Stored items from a collection
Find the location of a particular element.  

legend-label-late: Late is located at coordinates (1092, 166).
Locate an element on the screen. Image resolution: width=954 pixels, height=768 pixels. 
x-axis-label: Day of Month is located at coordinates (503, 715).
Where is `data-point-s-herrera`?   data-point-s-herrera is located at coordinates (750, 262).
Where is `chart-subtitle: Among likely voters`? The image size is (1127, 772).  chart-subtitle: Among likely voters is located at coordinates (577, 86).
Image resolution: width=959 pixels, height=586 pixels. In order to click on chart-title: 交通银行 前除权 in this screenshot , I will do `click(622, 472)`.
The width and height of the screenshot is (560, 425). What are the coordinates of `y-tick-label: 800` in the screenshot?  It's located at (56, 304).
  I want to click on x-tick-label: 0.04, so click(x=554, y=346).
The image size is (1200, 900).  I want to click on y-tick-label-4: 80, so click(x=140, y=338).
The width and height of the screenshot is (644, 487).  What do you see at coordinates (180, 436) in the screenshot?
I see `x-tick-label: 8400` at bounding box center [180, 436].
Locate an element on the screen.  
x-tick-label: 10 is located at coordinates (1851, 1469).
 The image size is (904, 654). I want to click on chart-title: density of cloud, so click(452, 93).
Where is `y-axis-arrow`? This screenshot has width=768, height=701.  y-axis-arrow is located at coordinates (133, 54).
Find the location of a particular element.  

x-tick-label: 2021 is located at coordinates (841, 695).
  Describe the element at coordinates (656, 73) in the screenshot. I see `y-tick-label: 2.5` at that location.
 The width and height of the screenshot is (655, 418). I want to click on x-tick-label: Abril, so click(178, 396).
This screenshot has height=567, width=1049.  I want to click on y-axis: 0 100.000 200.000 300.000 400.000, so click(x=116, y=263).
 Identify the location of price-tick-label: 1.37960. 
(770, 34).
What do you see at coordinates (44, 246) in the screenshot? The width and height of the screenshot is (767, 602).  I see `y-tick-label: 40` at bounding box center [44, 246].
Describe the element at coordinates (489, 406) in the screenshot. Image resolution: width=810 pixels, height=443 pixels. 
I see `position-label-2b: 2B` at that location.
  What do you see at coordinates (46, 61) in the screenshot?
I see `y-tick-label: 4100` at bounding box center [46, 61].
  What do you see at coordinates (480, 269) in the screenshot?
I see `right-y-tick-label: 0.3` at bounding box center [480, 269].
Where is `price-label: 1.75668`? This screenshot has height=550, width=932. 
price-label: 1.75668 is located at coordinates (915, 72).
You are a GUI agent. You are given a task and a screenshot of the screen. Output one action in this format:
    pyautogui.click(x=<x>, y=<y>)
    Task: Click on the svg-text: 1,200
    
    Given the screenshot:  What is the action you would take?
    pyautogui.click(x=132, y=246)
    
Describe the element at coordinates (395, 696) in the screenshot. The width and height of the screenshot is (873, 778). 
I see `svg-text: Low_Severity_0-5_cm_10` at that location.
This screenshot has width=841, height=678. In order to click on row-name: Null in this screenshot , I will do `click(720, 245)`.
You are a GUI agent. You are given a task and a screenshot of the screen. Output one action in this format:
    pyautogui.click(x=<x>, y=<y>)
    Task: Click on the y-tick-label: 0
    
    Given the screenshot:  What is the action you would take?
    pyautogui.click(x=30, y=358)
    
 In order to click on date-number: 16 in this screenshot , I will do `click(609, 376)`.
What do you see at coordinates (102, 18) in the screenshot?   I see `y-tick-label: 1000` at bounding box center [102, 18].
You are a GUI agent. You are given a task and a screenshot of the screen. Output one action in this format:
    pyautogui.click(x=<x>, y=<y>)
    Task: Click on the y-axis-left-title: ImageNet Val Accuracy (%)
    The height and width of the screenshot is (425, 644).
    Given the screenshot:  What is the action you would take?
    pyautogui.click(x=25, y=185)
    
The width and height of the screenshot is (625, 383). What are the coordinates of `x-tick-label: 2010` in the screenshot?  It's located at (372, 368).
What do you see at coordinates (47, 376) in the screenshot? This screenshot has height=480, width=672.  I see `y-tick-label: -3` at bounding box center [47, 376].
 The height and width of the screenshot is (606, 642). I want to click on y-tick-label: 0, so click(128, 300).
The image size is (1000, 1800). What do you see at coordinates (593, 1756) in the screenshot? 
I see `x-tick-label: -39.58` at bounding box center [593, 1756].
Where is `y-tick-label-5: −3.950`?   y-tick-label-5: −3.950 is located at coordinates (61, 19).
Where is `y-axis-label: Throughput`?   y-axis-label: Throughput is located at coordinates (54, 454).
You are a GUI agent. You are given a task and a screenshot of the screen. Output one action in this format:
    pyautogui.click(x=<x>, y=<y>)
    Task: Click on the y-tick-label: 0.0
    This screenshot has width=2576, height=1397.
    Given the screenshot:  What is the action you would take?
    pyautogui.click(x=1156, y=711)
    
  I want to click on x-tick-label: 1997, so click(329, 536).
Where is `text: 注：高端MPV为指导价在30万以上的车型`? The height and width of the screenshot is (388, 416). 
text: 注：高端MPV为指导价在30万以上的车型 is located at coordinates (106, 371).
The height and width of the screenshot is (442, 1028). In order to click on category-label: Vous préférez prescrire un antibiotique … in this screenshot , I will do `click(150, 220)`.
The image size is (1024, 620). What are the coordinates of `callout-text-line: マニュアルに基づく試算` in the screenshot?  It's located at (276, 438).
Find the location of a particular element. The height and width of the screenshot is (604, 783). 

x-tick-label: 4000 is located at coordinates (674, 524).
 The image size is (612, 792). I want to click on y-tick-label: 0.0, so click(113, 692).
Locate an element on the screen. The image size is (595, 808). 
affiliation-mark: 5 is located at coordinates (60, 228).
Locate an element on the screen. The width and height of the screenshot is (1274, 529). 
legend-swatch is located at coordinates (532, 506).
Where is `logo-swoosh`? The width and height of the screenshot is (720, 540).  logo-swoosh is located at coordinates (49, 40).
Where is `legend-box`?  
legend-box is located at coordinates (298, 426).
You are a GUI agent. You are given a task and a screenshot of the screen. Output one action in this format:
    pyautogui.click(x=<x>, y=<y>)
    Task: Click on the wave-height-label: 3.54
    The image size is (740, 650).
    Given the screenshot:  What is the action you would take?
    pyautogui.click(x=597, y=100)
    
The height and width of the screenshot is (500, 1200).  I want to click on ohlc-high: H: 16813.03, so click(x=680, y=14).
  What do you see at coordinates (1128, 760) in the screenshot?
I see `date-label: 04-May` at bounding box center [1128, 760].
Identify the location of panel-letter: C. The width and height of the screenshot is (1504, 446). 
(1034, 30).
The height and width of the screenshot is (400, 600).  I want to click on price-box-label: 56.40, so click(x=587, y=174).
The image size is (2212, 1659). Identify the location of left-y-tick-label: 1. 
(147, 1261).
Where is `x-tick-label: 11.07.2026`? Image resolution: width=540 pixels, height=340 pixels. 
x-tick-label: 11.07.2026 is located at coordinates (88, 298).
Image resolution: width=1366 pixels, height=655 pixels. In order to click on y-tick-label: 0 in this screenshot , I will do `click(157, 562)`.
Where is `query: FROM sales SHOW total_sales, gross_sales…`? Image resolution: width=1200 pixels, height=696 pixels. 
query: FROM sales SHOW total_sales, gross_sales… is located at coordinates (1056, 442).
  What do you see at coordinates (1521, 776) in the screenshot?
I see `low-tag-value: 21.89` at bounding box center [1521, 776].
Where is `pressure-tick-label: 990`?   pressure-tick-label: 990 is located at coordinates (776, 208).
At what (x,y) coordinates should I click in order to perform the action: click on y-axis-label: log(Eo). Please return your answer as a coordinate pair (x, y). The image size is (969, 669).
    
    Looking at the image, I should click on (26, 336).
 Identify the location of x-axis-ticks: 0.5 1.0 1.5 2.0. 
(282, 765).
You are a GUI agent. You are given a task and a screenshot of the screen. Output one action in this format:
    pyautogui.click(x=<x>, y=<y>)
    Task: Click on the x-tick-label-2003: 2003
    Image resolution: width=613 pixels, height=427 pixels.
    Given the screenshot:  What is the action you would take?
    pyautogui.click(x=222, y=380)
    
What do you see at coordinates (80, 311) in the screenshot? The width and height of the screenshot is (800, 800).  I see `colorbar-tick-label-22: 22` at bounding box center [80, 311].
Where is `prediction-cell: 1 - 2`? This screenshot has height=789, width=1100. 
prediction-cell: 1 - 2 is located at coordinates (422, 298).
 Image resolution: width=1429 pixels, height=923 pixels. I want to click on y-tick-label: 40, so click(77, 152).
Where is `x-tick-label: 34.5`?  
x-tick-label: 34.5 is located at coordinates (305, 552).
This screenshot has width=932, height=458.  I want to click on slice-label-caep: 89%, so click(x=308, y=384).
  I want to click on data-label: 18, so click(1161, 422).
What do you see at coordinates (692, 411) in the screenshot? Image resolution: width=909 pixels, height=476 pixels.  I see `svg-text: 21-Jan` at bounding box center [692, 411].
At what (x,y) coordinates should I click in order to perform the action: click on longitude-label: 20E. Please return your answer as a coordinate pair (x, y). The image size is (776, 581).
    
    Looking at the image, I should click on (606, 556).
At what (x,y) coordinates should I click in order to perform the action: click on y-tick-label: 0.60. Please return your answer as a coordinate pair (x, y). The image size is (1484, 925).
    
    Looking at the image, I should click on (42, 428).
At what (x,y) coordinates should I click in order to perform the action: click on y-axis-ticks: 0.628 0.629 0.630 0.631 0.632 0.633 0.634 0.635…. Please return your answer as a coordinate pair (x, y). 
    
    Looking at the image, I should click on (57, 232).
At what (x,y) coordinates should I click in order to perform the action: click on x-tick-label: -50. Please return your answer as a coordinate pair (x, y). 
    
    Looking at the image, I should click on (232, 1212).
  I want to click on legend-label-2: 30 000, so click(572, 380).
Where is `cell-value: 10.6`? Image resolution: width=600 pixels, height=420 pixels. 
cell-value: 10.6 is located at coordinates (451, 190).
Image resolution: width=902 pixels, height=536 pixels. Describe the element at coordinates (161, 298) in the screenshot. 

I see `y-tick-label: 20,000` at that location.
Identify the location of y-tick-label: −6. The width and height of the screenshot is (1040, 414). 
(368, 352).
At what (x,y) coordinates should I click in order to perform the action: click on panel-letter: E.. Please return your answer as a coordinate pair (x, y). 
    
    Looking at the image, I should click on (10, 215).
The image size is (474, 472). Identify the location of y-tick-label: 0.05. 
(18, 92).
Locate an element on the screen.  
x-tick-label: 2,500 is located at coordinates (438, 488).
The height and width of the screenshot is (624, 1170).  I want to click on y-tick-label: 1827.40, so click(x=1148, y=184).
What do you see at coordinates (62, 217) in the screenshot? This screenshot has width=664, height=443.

Job :: Rewrite everything from the first of the rows above down to the line containing "coordinates (133, 54)." as a numbered list, skipping any blank lines.

Reply ::
1. Find the location of a particular element.  
2. legend-label-late: Late is located at coordinates (1092, 166).
3. Locate an element on the screen. Image resolution: width=954 pixels, height=768 pixels. 
4. x-axis-label: Day of Month is located at coordinates (503, 715).
5. Where is `data-point-s-herrera`?   data-point-s-herrera is located at coordinates (750, 262).
6. Where is `chart-subtitle: Among likely voters`? The image size is (1127, 772).  chart-subtitle: Among likely voters is located at coordinates (577, 86).
7. Image resolution: width=959 pixels, height=586 pixels. In order to click on chart-title: 交通银行 前除权 in this screenshot , I will do `click(622, 472)`.
8. The width and height of the screenshot is (560, 425). What are the coordinates of `y-tick-label: 800` in the screenshot?  It's located at (56, 304).
9.   I want to click on x-tick-label: 0.04, so click(x=554, y=346).
10. The image size is (1200, 900).  I want to click on y-tick-label-4: 80, so click(x=140, y=338).
11. The width and height of the screenshot is (644, 487).  What do you see at coordinates (180, 436) in the screenshot?
12. I see `x-tick-label: 8400` at bounding box center [180, 436].
13. Locate an element on the screen.  
14. x-tick-label: 10 is located at coordinates (1851, 1469).
15.  The image size is (904, 654). I want to click on chart-title: density of cloud, so click(452, 93).
16. Where is `y-axis-arrow`? This screenshot has width=768, height=701.  y-axis-arrow is located at coordinates (133, 54).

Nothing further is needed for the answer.